- [RECORD EXCERPTS]:

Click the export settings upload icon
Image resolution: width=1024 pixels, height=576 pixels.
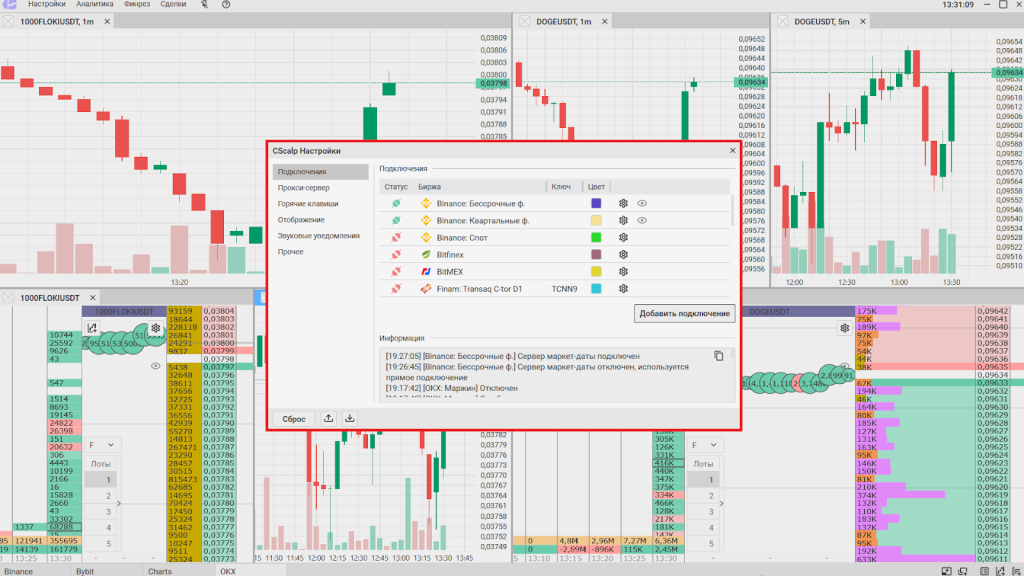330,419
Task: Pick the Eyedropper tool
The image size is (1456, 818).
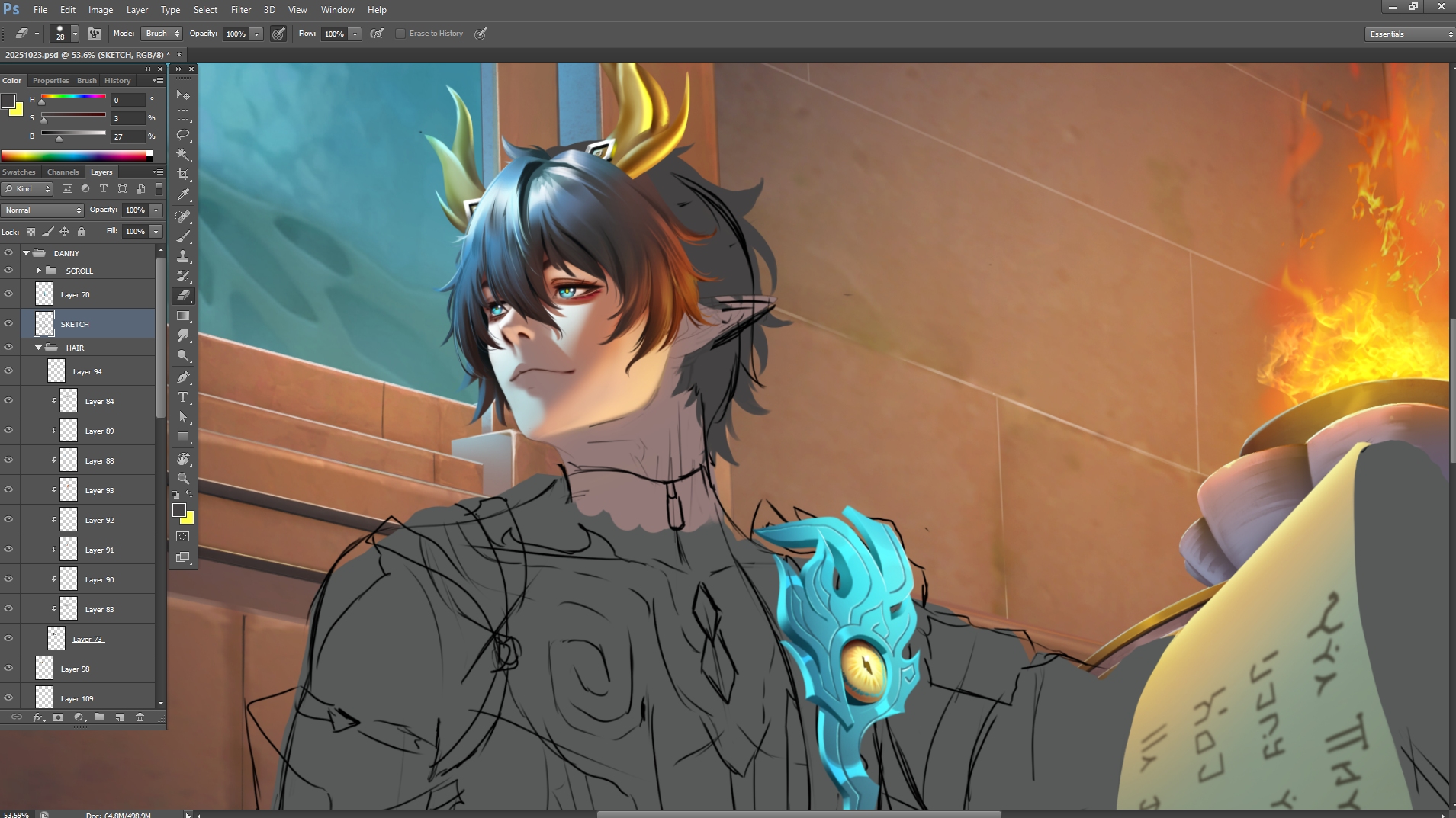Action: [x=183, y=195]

- [DESCRIPTION OF THE TASK]: Please return every line of the rows above without a single change, and omit the pictures.

- [RESPONSE]:
Click the export settings upload icon
Image resolution: width=1024 pixels, height=576 pixels.
330,419
Task: Pick the Eyedropper tool
The image size is (1456, 818).
Action: [x=183, y=195]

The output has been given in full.